Once a set of models, such as the models 300 are determined, they can be used to determine the saturation of a formation of known porosity. For example, assume that the user knows that the borehole is completely filled with oil and that the porosity of interrogated interval is 40 p.u. Also, assume that the PN tool determines a C/O measurement (point 314) of y2 (i.e., the number of C inelastic photon counts divided by the number of O inelastic photon counts equals y2). The user can interpolate the measured value of the C/O ratio between the predicted water saturation value and the predicted oil saturation value at the known porosity. Since the measured C/O value is about 40% of the distance between the modeled water saturation value and the modeled oil saturation value, the models predict that the measured C/O value corresponds to the pores being 60% saturated with water and 40% saturated with oil.


The inventors have discovered that models, similar to the models 300 illustrated in FIG. 3, can be extrapolated or extended (e.g., from preexisting models) or can be remodeled to a porosity of 100 p.u. (i.e., 100% porosity), and used to calculate borehole two-phase hold-up. In other words, the models 300 can be modified and/or further processed to predict the tool's response to the fractional relationship between water and oil in the borehole itself. Accordingly, aspects of this disclosure relate to extrapolating the models to a high porosity, for example, to at least 90 p.u., and typically to 100 p.u.



FIG. 4 illustrates an example workflow 400 for using PN measurements for determining borehole two-phase hold-up. Step 402 of the workflow comprises extrapolating the predicted oil-saturation lines and water-saturation lines of the existing models (such as the models 302 and 304, FIG. 3) to establish the lines out to a porosity of 100 p.u. Alternatively, new models may be determined for the tool's responses to each of the saturation scenarios at 100 p.u. FIG. 5 illustrates a pair of models 502 for an oil-filled borehole (one for 100% oil saturation and one for 100% water saturation) and another pair of models 504 (one for 100% oil saturation and one for 100% water saturation). The lines of each of the models extend all the way to a 100% formation porosity. A person of skill in the art will understand that a porosity of 100 p.u. denotes open space (i.e., no matrix). Accordingly, the space within the borehole may be described as having a porosity of 100 p.u. The lines corresponding to each of the models are shown using different dash patterns for reasons that will become apparent below.


Referring again to the workflow 400 (FIG. 4), step 404 comprises normalizing the models for the oil-filled borehole with respect to the models for the water-filled borehole. This normalization is performed at the matrix point, i.e., the point in each of the models corresponding to 0 p.u.

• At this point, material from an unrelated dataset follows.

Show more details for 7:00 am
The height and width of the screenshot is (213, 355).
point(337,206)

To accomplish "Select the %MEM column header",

The normalization is graphically illustrated in FIGS. 6A and 6B. As shown in FIG. 6A, the normalization comprises determining an offset between the predicted C/O values oil-filled borehole and the predicted C/O values for the water-filled borehole at the matrix point. That offset is then subtracted from each of the predicted C/O values determined for the oil-filled model at each of the porosity. FIG. 6B shows the normalized set of models 600.

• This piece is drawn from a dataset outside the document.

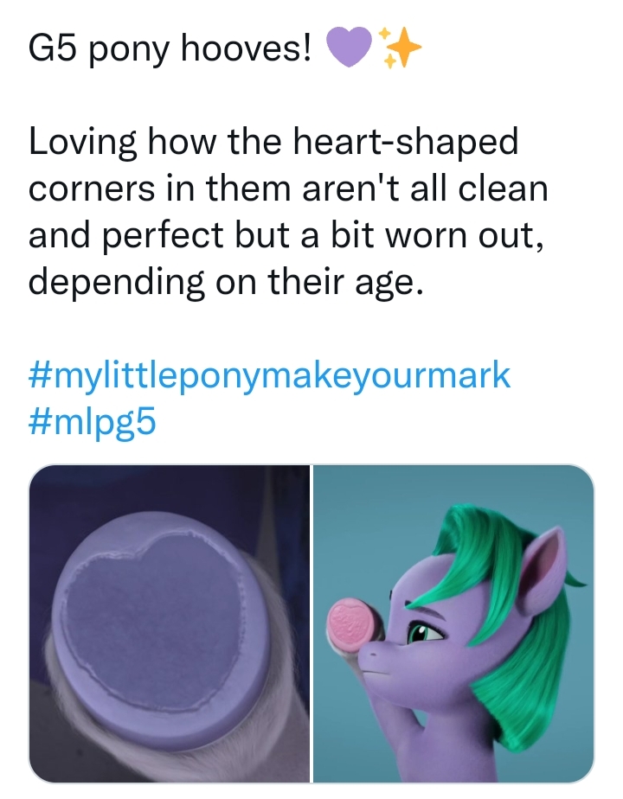Open the #mylittleponymakeyourmark hashtag
This screenshot has height=799, width=623.
(x=270, y=376)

Referring again to FIG. 4, step 406 comprises determining new borehole models based on the normalized models (i.e., the normalized models as shown in FIG. 6B). FIG. 7 shows a pair 700 of new borehole models arrived at from the process described above. The new predicted oil-saturation values (100% oil line) 702 comprise the normalized oil-saturation values. The predicted water saturation values (100% water line) 704 simply comprise the original water saturation values obtained for the water-filled borehole, as those values do not change during the normalization procedure.

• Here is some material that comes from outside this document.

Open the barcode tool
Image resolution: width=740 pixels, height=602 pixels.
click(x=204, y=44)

Referring again to the workflow 400 (FIG. 4), step 408 comprises using the new borehole models to determine fluid hold-up based on data from the PN tool. According to some embodiments, this determination comprises using the predicted saturation values of the new borehole models 702 and 704 at 100 p.u. Again, since 100 p.u. corresponds to a situation in which no matrix exists, the environment within the borehole can be considered as corresponding to a porosity value of 100 p.u. Referring to FIG. 7, assume that the PN tool obtains a C/O ratio measurement 706 at a given depth of C/O=y1. The measured C/O value can be interpolated between the predicted 100% water saturation value and the predicted 100% oil saturation value at 100 p.u to yield the fractional composition of water and oil within the borehole. Since that measured value is about one-third between the predicted 100% water value and the predicted 100% oil value at 100 p.u., the determined borehole fluid hold-up is about two-thirds water and one-third oil.


The described process for determining borehole fluid hold-up may be repeated at various depths as the PN tool is conveyed within the borehole to generate a depth log of the hold-up. FIG. 8 illustrates an example of a hold-up log 800. Notice that in the upper portion of the log, the borehole fluid hold-up is about 50% oil and 50% water, but the lowest portion comprises only about 10-20% oil.


A person of skill in the art will appreciate that embodiments of the above-described techniques estimate a borehole fluid holdup by modeling the borehole as a space having a “formation porosity” of 100 p.u. That is, the techniques assume no presence of matrix (which holds true within the borehole). However, as a person of skill in the art will understand, the detector will likely detect some photons originating by events arising within the formation. The formation effects can be minimized by using a detector that is close to the neutron generator. The formation effects will also be more prevalent in smaller boreholes compared to larger ones.


Some portions of the detailed description were presented in terms of processes, methods, programs and workflows. A process or workflow is here, and generally, conceived to be a self-consistent sequence of steps (instructions) contained in memory and run using processing resources to achieve a desired result. The steps are those requiring physical manipulations of physical quantities. Usually, though not necessarily, these quantities take the form of electrical, magnetic or optical signals capable of being stored, transferred, combined, compared and otherwise manipulated. It has proven convenient at times, principally for reasons of common usage, to refer to these signals as bits, values, elements, symbols, characters, terms, numbers, or the like.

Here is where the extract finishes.